Data lines:
□ □ □ □

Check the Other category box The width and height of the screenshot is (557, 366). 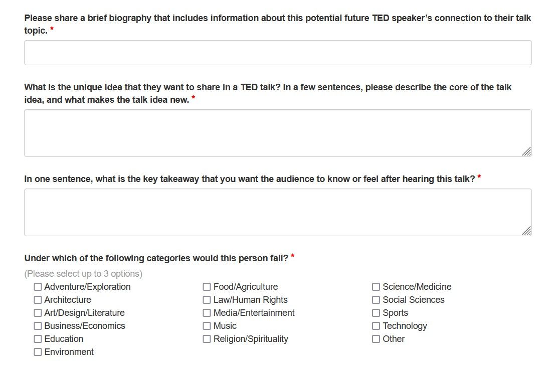[x=376, y=338]
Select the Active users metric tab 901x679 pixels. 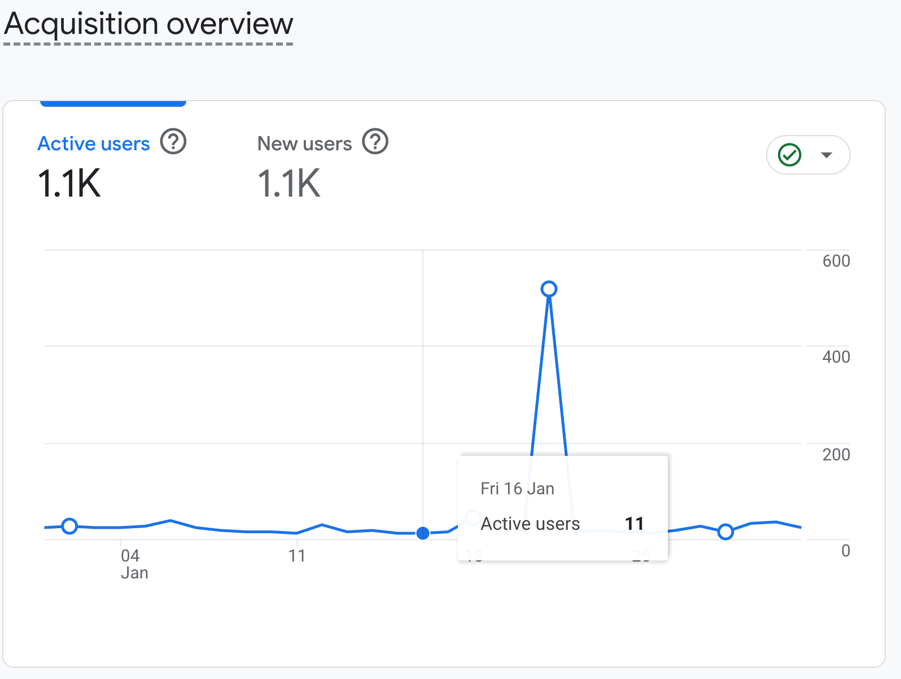tap(94, 144)
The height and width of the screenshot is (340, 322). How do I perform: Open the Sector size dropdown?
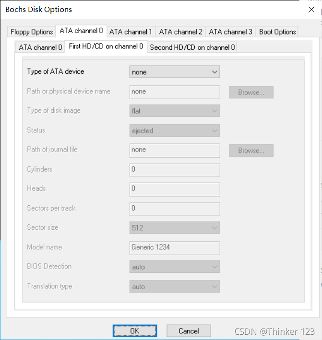click(175, 228)
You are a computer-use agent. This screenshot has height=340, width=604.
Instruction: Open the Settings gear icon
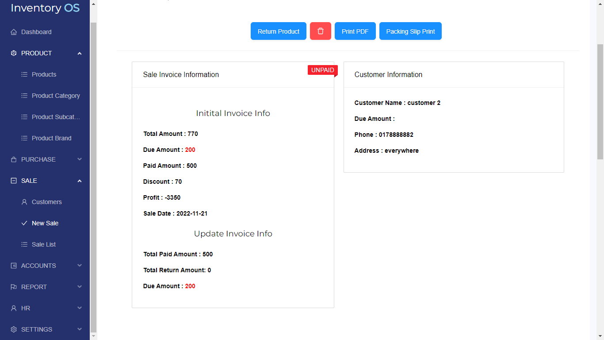click(x=14, y=329)
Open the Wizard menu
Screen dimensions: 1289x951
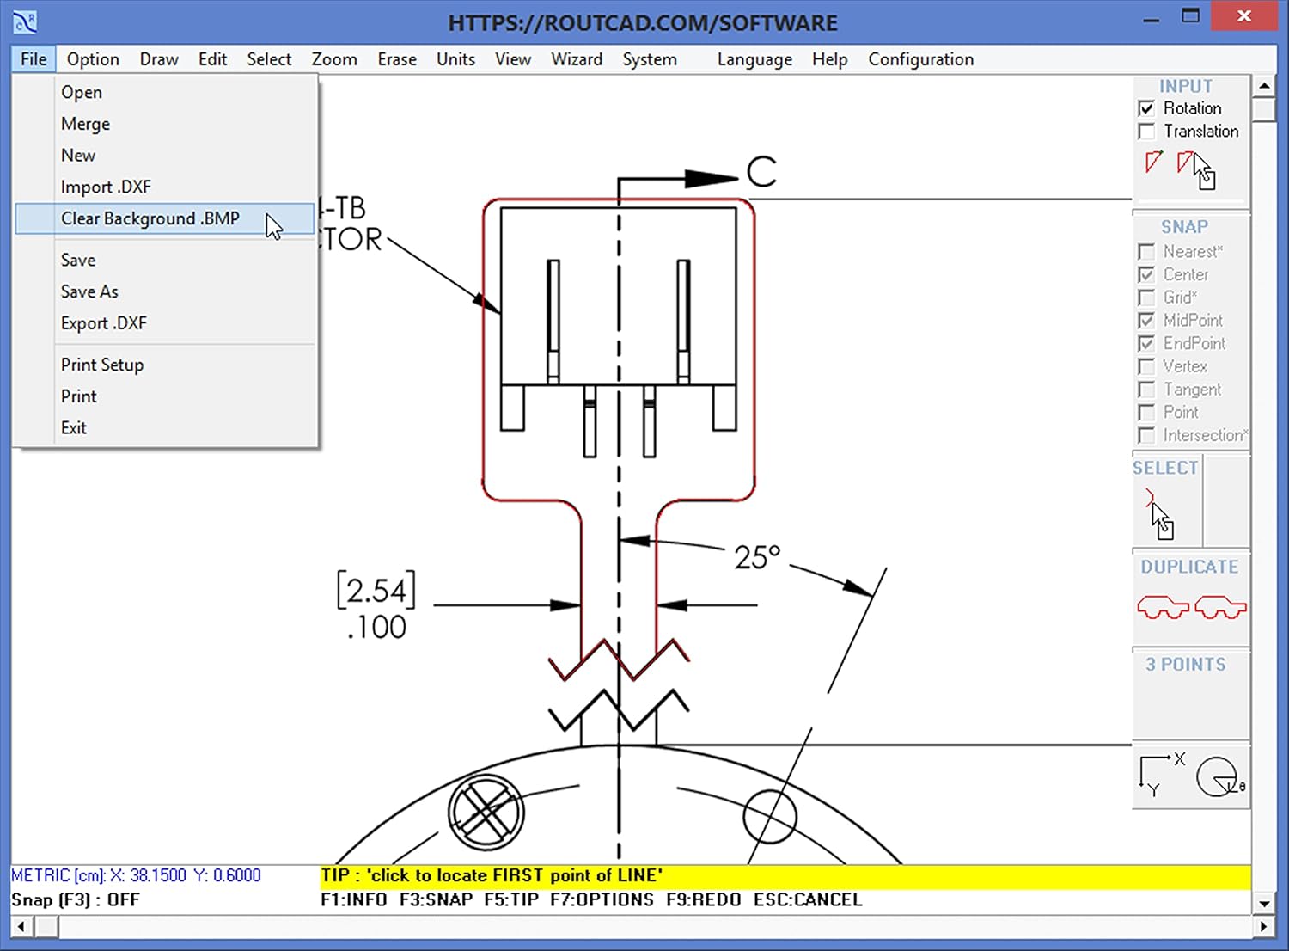577,58
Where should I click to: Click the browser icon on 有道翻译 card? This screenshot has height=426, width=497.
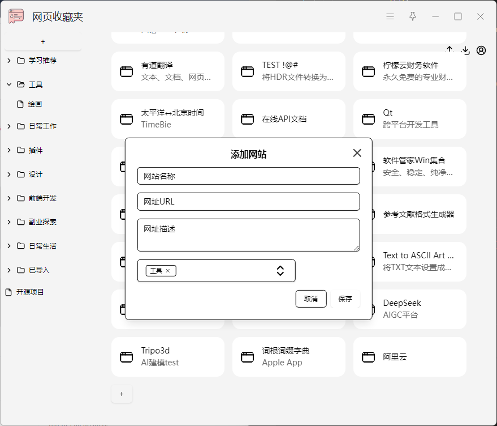126,71
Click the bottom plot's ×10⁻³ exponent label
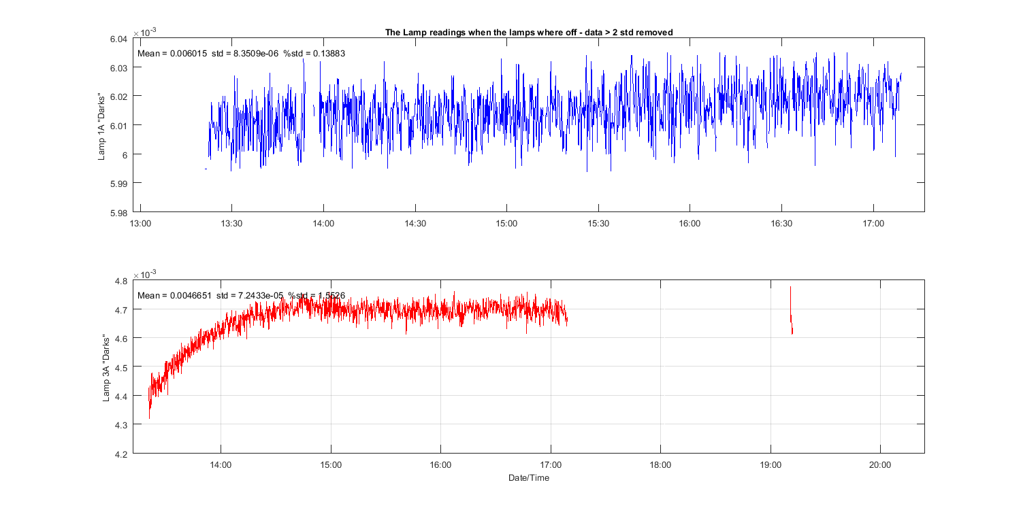The width and height of the screenshot is (1021, 510). point(145,273)
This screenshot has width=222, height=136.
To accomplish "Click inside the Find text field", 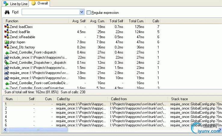I will pos(51,12).
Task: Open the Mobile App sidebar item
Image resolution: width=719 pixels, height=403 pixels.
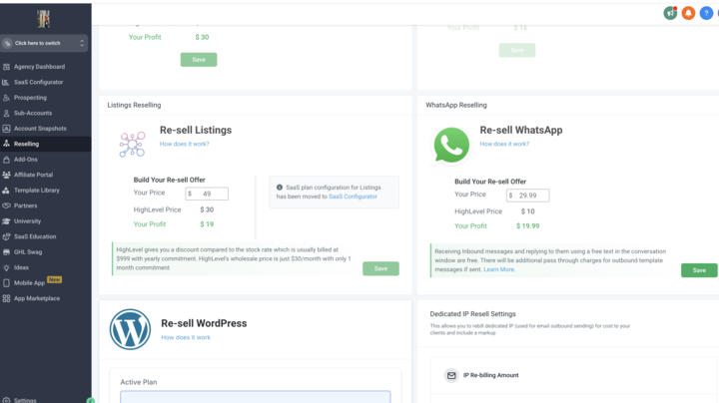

□ □ □ □

Aim of the task: Reproduce the records word for word, from the line that contains "Task: Open the Mobile App sidebar item" through the end of the records, leaving out the pictures.

Response for this exercise:
Task: Open the Mobile App sidebar item
Image resolution: width=719 pixels, height=403 pixels.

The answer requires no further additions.